My current research focus is the optimal model-based design of experiments for catalytic systems, specifically those used for energy generation (e.g., ammonia decomposition for hydrogen production). The energetics of the components of a catalytic reaction mechanism are obtained from first principles quantum calculations (density functional theory) or semi-empirical techniques (UBI-QEP). The effects of catalyst structure are captured using kinetic Monte Carlo models, and microkinetic models are used at the macroscale to connect with experiments. The multiscale models are used with a variety of model based experimental design techniques to identify the maximum number of system parameters. In particular, dynamic information from optimally designed transient experiments is used to maximize system identifiability, and to design and control input sequences and operating conditions.
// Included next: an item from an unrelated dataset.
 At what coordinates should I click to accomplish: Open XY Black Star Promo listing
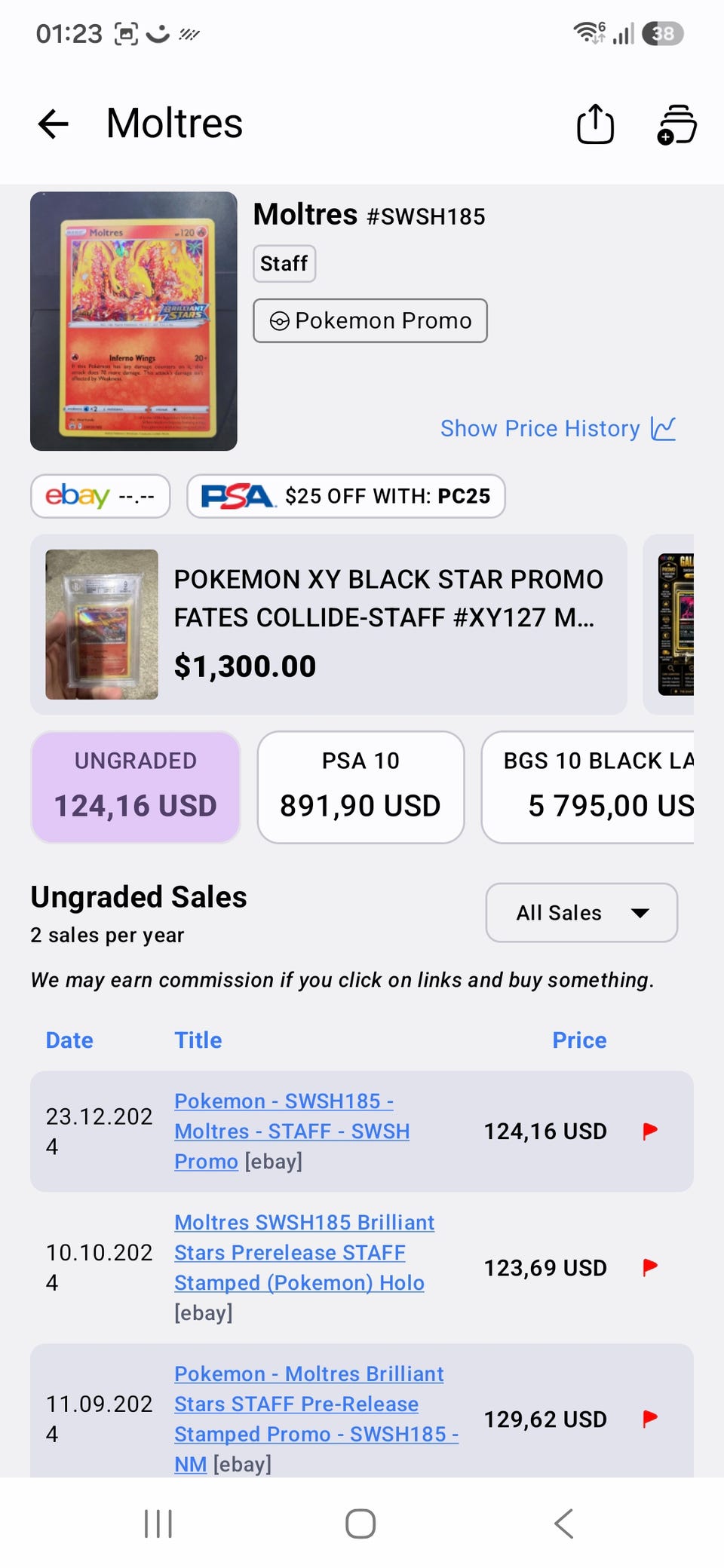coord(329,624)
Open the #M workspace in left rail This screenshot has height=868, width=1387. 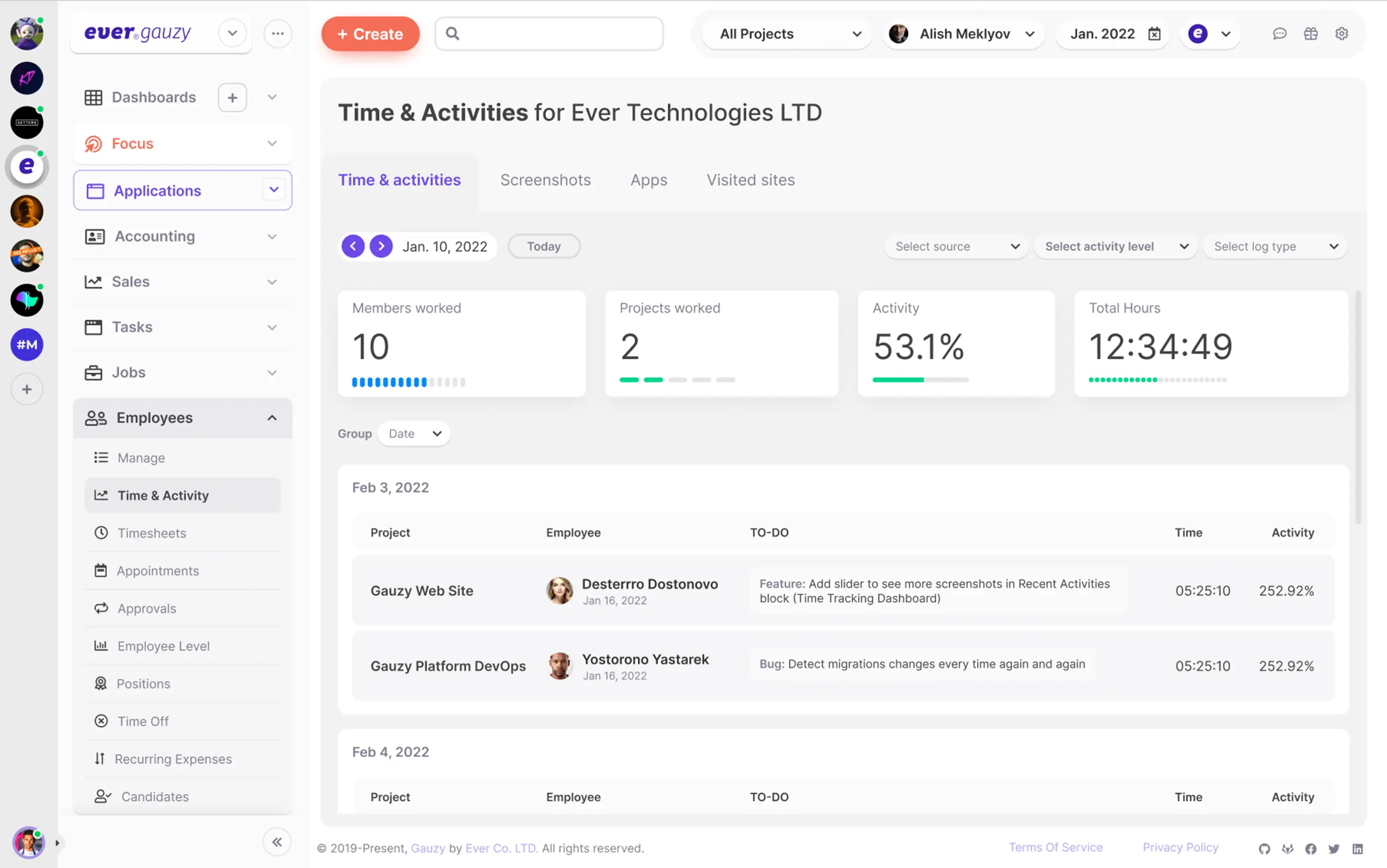(26, 344)
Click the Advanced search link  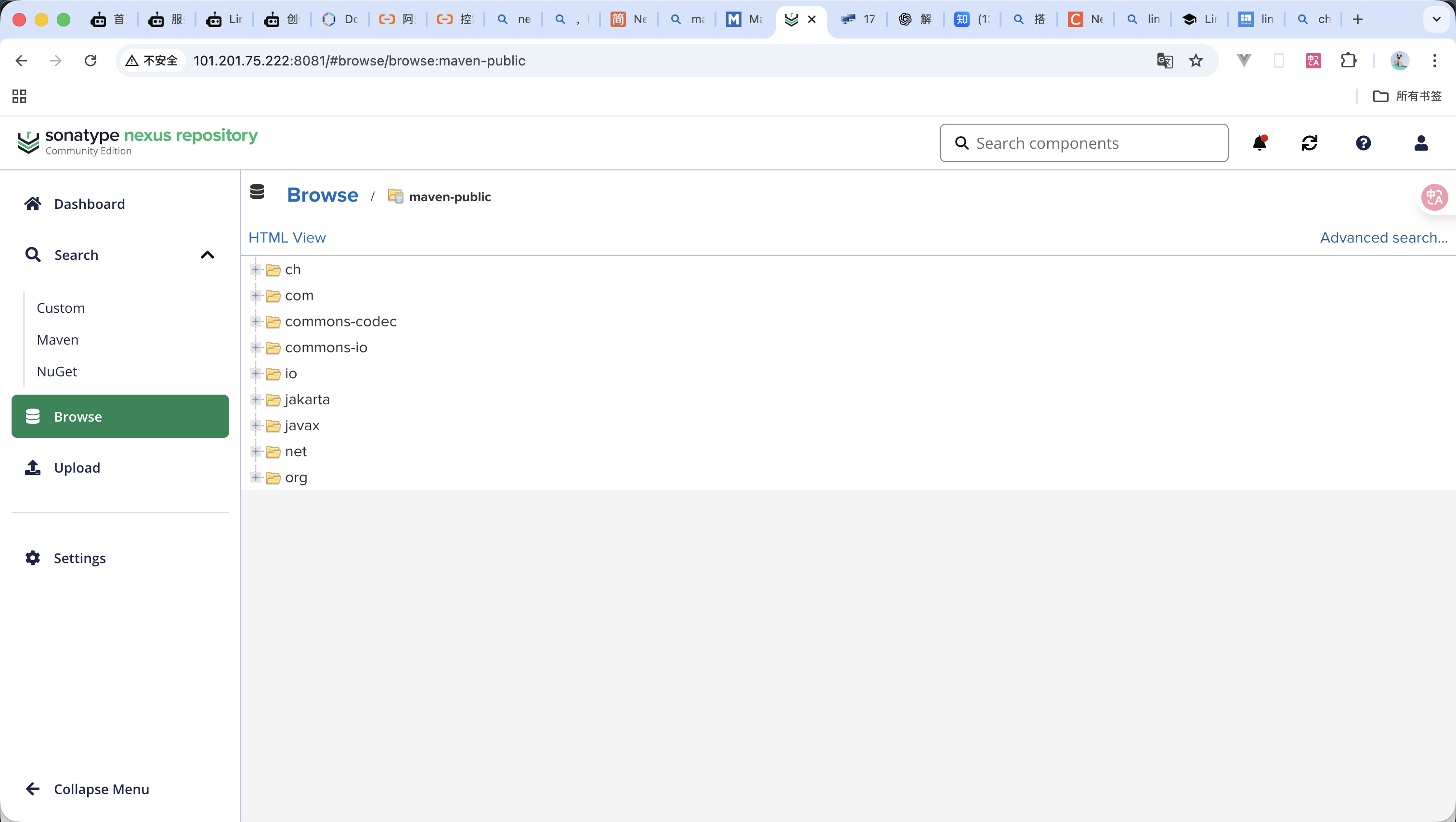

Another area of my current research is studying the effect of variations at the genetic level on the phenotypic level. Once again, models are used in a hierarchy – stochastic models for genetic transcription, continuum metabolic models and simple cell growth and division models are used along with experimental information at the cellular and protein distribution level. The models are used to understand the mechanisms of regulation in the GAL genetic switch in saccharomyces cerevisae, and the contributions of intrinsic and extrinsic noise to the phenotypic behavior of the system.

The ultimate goal is the effective design and control of these systems based on a combination of multiscale models and experiments – this translates to selecting optimal catalysts and operating conditions (to maximize selectivity and conversion, for example) in catalytic systems. In systems biology, it means controlling the phenotypic response by manipulations at the molecular and genetic level. My future research will focus on attempting to bridge the materials gap and understand, predict and improve the behavior and performance of real catalysts through modeling and experimentation. In systems biology, I will focus my attention on the elucidation of the links between intracellular events (e.g., signaling networks implicated in cancer) and the system or population-level behavior of cells in a tissue or organ. Specifically, I am to study the evolution of cancer progression, which runs the gamut from intracellular events including mutations to tissue invasion and metastasis. Another area of focus is the discrimination between molecular and genetic level mechanisms from population distribution data, which is the normal type of experimental data available at the protein and cellular level. This is a difficult problem for which no standard methods exist at present, but is of enormous importance in systems biology.